__WHAT TO DO__
Every line containing the string "browser" is to be copied from the records.

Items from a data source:
================================
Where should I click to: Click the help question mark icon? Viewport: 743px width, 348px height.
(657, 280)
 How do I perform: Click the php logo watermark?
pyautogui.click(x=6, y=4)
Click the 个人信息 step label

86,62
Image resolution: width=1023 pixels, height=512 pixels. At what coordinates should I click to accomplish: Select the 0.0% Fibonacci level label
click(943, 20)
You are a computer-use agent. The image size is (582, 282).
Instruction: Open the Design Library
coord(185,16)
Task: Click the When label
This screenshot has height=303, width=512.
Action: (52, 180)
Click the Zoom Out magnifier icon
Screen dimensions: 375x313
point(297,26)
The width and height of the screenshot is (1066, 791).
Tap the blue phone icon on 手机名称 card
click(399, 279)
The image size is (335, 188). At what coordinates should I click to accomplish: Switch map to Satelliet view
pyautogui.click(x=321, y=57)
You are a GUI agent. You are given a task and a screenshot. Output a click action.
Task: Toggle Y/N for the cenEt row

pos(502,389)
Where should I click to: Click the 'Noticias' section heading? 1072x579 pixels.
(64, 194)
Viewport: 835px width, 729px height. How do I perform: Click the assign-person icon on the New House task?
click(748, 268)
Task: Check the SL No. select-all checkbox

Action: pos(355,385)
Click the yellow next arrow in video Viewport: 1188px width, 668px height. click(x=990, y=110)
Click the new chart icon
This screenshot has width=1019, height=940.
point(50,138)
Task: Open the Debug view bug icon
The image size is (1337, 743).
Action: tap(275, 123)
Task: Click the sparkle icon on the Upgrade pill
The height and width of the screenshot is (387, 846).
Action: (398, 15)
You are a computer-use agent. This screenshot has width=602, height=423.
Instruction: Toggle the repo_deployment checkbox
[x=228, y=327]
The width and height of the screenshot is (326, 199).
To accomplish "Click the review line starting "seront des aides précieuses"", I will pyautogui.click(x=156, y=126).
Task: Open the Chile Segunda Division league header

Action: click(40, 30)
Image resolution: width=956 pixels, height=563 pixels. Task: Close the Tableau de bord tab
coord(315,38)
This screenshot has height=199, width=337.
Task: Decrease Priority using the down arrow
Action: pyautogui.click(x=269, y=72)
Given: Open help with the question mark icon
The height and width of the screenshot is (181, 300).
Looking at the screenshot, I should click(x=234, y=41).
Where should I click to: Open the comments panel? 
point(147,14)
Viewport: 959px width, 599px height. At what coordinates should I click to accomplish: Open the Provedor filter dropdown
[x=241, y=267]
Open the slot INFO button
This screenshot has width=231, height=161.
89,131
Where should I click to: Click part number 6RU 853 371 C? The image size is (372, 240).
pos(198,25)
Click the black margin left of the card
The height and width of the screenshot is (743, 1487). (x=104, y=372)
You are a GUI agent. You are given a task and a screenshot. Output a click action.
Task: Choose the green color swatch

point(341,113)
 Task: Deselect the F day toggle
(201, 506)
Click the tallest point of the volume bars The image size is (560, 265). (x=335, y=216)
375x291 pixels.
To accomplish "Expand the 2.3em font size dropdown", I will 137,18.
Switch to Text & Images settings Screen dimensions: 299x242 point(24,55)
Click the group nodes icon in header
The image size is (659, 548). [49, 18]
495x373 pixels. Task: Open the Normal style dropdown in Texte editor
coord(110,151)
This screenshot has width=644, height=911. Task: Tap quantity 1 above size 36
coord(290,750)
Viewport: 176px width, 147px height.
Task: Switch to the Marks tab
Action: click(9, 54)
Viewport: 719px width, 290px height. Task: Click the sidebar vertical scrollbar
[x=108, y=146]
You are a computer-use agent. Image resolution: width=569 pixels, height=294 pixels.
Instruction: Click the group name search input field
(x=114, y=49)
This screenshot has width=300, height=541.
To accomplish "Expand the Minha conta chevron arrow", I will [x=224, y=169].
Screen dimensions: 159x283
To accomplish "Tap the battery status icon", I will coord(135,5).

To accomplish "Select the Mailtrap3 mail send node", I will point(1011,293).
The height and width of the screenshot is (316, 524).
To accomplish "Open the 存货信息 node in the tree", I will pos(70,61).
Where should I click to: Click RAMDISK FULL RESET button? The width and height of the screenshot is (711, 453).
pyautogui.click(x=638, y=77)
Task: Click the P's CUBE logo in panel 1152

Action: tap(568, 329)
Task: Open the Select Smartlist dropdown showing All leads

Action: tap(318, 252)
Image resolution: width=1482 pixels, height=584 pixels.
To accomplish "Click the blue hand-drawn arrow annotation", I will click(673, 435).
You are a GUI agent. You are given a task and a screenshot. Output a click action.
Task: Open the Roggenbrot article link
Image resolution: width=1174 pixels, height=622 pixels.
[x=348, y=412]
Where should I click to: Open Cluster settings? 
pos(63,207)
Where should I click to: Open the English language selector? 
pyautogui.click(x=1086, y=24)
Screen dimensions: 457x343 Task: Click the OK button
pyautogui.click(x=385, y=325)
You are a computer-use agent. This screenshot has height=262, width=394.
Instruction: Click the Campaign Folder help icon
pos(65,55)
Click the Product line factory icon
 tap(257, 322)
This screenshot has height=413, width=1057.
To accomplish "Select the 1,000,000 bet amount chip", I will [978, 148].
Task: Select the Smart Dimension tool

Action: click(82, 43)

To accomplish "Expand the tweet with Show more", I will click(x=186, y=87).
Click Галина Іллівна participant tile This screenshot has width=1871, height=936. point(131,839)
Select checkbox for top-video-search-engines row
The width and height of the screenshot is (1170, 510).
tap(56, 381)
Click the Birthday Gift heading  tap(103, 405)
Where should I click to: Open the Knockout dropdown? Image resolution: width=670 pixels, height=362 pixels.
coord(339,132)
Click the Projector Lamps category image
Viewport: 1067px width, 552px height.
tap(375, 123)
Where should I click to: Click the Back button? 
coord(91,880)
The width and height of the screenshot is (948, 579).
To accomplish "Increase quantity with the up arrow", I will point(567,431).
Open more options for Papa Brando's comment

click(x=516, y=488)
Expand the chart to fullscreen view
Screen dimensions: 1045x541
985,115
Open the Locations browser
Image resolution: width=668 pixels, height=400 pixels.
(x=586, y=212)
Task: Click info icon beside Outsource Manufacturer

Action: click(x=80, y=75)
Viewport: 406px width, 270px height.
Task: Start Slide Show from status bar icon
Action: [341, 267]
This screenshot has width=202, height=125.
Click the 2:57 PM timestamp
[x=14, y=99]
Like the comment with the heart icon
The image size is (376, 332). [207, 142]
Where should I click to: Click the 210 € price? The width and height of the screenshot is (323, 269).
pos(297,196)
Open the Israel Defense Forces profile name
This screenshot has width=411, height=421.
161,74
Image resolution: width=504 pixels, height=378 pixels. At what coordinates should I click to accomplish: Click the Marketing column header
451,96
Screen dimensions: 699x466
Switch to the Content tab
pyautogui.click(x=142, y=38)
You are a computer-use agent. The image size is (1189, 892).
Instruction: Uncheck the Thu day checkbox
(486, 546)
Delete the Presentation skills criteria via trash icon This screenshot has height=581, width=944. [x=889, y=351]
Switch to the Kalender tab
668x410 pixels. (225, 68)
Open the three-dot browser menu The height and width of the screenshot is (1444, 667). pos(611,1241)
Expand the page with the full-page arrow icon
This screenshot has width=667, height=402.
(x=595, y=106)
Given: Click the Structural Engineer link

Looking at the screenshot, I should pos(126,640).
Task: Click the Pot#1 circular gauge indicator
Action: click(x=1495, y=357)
================================
__SOLUTION TO THIS TASK__
Open the Locations browser
Open the three-dot browser menu The height and width of the screenshot is (1444, 667). pos(611,1241)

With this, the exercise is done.